GIVEN ENTRIES>
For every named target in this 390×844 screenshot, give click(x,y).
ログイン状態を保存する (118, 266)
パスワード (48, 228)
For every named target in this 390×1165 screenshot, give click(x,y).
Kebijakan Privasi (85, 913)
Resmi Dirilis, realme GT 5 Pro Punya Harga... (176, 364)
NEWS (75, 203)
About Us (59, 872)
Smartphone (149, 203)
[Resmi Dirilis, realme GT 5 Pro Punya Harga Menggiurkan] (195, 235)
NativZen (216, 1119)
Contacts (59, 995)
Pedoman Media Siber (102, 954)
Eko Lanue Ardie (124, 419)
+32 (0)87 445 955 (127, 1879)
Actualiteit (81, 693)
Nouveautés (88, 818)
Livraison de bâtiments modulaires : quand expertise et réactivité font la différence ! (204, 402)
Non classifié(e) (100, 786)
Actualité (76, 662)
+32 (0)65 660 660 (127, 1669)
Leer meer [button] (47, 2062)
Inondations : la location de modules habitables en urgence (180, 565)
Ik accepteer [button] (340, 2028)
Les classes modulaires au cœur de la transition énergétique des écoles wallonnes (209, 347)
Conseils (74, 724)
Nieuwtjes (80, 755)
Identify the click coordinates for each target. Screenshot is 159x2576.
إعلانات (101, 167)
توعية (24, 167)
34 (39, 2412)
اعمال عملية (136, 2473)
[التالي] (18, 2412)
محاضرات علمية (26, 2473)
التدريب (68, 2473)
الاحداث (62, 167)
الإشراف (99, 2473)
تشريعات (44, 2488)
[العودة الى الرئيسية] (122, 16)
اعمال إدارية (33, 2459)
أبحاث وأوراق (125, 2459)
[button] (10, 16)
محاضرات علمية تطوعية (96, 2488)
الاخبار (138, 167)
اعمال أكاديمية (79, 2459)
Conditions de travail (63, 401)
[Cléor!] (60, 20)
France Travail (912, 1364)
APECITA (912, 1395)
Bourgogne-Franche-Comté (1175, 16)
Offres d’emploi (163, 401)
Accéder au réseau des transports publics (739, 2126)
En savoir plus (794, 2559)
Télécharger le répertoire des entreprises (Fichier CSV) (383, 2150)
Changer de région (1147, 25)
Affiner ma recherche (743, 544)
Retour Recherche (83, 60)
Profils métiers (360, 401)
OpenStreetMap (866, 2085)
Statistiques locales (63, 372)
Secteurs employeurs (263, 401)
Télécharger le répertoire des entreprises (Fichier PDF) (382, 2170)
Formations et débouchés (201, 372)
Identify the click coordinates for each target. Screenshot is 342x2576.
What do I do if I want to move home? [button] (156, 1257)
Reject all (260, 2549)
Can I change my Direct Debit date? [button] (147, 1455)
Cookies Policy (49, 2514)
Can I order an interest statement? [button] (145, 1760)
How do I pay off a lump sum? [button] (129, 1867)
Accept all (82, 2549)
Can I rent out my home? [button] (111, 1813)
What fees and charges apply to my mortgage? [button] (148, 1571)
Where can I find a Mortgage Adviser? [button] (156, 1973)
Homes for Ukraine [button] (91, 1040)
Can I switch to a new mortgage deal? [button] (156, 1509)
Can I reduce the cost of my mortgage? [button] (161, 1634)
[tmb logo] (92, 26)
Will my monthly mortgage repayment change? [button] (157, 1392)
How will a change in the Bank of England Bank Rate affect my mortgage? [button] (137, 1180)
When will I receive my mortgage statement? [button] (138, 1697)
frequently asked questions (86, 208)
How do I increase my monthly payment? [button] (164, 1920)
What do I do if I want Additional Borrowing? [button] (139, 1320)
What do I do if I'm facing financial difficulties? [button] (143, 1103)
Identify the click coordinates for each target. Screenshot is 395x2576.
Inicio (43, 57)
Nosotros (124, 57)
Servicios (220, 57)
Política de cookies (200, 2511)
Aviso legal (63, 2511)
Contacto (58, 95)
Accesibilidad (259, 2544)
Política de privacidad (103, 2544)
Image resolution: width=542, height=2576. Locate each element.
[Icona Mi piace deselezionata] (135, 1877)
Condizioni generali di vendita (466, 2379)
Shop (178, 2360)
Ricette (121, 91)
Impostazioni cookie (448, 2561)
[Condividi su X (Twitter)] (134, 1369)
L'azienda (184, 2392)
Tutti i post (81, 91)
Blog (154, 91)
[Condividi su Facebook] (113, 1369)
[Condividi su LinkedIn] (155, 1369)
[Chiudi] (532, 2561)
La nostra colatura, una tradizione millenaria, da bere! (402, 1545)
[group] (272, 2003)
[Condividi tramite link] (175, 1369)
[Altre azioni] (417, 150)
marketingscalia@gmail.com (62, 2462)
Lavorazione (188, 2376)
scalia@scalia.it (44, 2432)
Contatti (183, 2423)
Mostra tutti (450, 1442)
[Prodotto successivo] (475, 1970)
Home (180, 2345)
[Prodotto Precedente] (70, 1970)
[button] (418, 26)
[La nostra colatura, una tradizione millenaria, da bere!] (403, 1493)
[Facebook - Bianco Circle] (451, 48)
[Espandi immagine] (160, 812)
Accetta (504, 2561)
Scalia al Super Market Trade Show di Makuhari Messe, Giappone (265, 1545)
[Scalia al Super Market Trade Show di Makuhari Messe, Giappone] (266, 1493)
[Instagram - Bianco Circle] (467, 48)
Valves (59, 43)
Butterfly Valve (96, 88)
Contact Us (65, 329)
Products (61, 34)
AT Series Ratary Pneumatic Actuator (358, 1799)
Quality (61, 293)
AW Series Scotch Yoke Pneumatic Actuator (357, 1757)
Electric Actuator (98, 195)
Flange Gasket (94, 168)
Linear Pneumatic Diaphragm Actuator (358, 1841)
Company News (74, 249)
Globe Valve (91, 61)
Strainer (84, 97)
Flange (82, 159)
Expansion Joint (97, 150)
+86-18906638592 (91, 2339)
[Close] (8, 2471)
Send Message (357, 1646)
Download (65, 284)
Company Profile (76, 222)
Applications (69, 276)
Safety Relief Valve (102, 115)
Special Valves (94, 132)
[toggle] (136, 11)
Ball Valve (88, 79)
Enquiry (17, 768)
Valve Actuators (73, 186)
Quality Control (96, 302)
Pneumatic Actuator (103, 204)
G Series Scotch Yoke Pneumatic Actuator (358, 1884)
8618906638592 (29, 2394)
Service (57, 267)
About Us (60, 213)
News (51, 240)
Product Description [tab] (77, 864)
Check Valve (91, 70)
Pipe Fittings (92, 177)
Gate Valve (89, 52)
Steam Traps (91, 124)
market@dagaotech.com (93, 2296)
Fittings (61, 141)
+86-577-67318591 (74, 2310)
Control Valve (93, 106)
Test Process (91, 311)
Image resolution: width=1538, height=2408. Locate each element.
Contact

WORK REQUEST> The records above should be repeated word for word.

WRITTEN REPLY>
For every named target in this 390×844 screenshot, give click(x,y).
ログイン状態を保存する (118, 266)
パスワード (48, 228)
For every named target in this 390×1165 screenshot, give click(x,y).
Kebijakan Privasi (85, 913)
Resmi Dirilis, realme GT 5 Pro Punya Harga... (176, 364)
NEWS (75, 203)
About Us (59, 872)
Smartphone (149, 203)
[Resmi Dirilis, realme GT 5 Pro Punya Harga Menggiurkan] (195, 235)
NativZen (216, 1119)
Contacts (59, 995)
Pedoman Media Siber (102, 954)
Eko Lanue Ardie (124, 419)
+32 (0)87 445 955 (127, 1879)
Actualiteit (81, 693)
Nouveautés (88, 818)
Livraison de bâtiments modulaires : quand expertise et réactivité font la différence ! (204, 402)
Non classifié(e) (100, 786)
Actualité (76, 662)
+32 (0)65 660 660 (127, 1669)
Leer meer [button] (47, 2062)
Inondations : la location de modules habitables en urgence (180, 565)
Ik accepteer [button] (340, 2028)
Les classes modulaires au cœur de la transition énergétique des écoles wallonnes (209, 347)
Conseils (74, 724)
Nieuwtjes (80, 755)
Identify the click coordinates for each target. Screenshot is 159x2576.
إعلانات (101, 167)
توعية (24, 167)
34 (39, 2412)
اعمال عملية (136, 2473)
[التالي] (18, 2412)
محاضرات علمية (26, 2473)
التدريب (68, 2473)
الاحداث (62, 167)
الإشراف (99, 2473)
تشريعات (44, 2488)
[العودة الى الرئيسية] (122, 16)
اعمال إدارية (33, 2459)
أبحاث وأوراق (125, 2459)
[button] (10, 16)
محاضرات علمية تطوعية (96, 2488)
الاخبار (138, 167)
اعمال أكاديمية (79, 2459)
Conditions de travail (63, 401)
[Cléor!] (60, 20)
France Travail (912, 1364)
APECITA (912, 1395)
Bourgogne-Franche-Comté (1175, 16)
Offres d’emploi (163, 401)
Accéder au réseau des transports publics (739, 2126)
En savoir plus (794, 2559)
Télécharger le répertoire des entreprises (Fichier CSV) (383, 2150)
Changer de région (1147, 25)
Affiner ma recherche (743, 544)
Retour Recherche (83, 60)
Profils métiers (360, 401)
OpenStreetMap (866, 2085)
Statistiques locales (63, 372)
Secteurs employeurs (263, 401)
Télécharger le répertoire des entreprises (Fichier PDF) (382, 2170)
Formations et débouchés (201, 372)
Identify the click coordinates for each target. Screenshot is 342x2576.
What do I do if I want to move home? [button] (156, 1257)
Reject all (260, 2549)
Can I change my Direct Debit date? [button] (147, 1455)
Cookies Policy (49, 2514)
Can I order an interest statement? [button] (145, 1760)
How do I pay off a lump sum? [button] (129, 1867)
Accept all (82, 2549)
Can I rent out my home? [button] (111, 1813)
What fees and charges apply to my mortgage? [button] (148, 1571)
Where can I find a Mortgage Adviser? [button] (156, 1973)
Homes for Ukraine [button] (91, 1040)
Can I switch to a new mortgage deal? [button] (156, 1509)
Can I reduce the cost of my mortgage? [button] (161, 1634)
[tmb logo] (92, 26)
Will my monthly mortgage repayment change? [button] (157, 1392)
How will a change in the Bank of England Bank Rate affect my mortgage? [button] (137, 1180)
When will I receive my mortgage statement? [button] (138, 1697)
frequently asked questions (86, 208)
How do I increase my monthly payment? [button] (164, 1920)
What do I do if I want Additional Borrowing? [button] (139, 1320)
What do I do if I'm facing financial difficulties? [button] (143, 1103)
Identify the click coordinates for each target. Screenshot is 395x2576.
Inicio (43, 57)
Nosotros (124, 57)
Servicios (220, 57)
Política de cookies (200, 2511)
Aviso legal (63, 2511)
Contacto (58, 95)
Accesibilidad (259, 2544)
Política de privacidad (103, 2544)
Image resolution: width=542, height=2576. Locate each element.
[Icona Mi piace deselezionata] (135, 1877)
Condizioni generali di vendita (466, 2379)
Shop (178, 2360)
Ricette (121, 91)
Impostazioni cookie (448, 2561)
[Condividi su X (Twitter)] (134, 1369)
L'azienda (184, 2392)
Tutti i post (81, 91)
Blog (154, 91)
[Condividi su Facebook] (113, 1369)
[Condividi su LinkedIn] (155, 1369)
[Chiudi] (532, 2561)
La nostra colatura, una tradizione millenaria, da bere! (402, 1545)
[group] (272, 2003)
[Condividi tramite link] (175, 1369)
[Altre azioni] (417, 150)
marketingscalia@gmail.com (62, 2462)
Lavorazione (188, 2376)
scalia@scalia.it (44, 2432)
Contatti (183, 2423)
Mostra tutti (450, 1442)
[Prodotto successivo] (475, 1970)
Home (180, 2345)
[Prodotto Precedente] (70, 1970)
[button] (418, 26)
[La nostra colatura, una tradizione millenaria, da bere!] (403, 1493)
[Facebook - Bianco Circle] (451, 48)
[Espandi immagine] (160, 812)
Accetta (504, 2561)
Scalia al Super Market Trade Show di Makuhari Messe, Giappone (265, 1545)
[Scalia al Super Market Trade Show di Makuhari Messe, Giappone] (266, 1493)
[Instagram - Bianco Circle] (467, 48)
Valves (59, 43)
Butterfly Valve (96, 88)
Contact Us (65, 329)
Products (61, 34)
AT Series Ratary Pneumatic Actuator (358, 1799)
Quality (61, 293)
AW Series Scotch Yoke Pneumatic Actuator (357, 1757)
Electric Actuator (98, 195)
Flange Gasket (94, 168)
Linear Pneumatic Diaphragm Actuator (358, 1841)
Company News (74, 249)
Globe Valve (91, 61)
Strainer (84, 97)
Flange (82, 159)
Expansion Joint (97, 150)
+86-18906638592 (91, 2339)
[Close] (8, 2471)
Send Message (357, 1646)
Download (65, 284)
Company Profile (76, 222)
Applications (69, 276)
Safety Relief Valve (102, 115)
Special Valves (94, 132)
[toggle] (136, 11)
Ball Valve (88, 79)
Enquiry (17, 768)
Valve Actuators (73, 186)
Quality Control (96, 302)
Pneumatic Actuator (103, 204)
G Series Scotch Yoke Pneumatic Actuator (358, 1884)
8618906638592 (29, 2394)
Service (57, 267)
About Us (60, 213)
News (51, 240)
Product Description [tab] (77, 864)
Check Valve (91, 70)
Pipe Fittings (92, 177)
Gate Valve (89, 52)
Steam Traps (91, 124)
market@dagaotech.com (93, 2296)
Fittings (61, 141)
+86-577-67318591 (74, 2310)
Control Valve (93, 106)
Test Process (91, 311)
Image resolution: width=1538, height=2408. Locate each element.
Contact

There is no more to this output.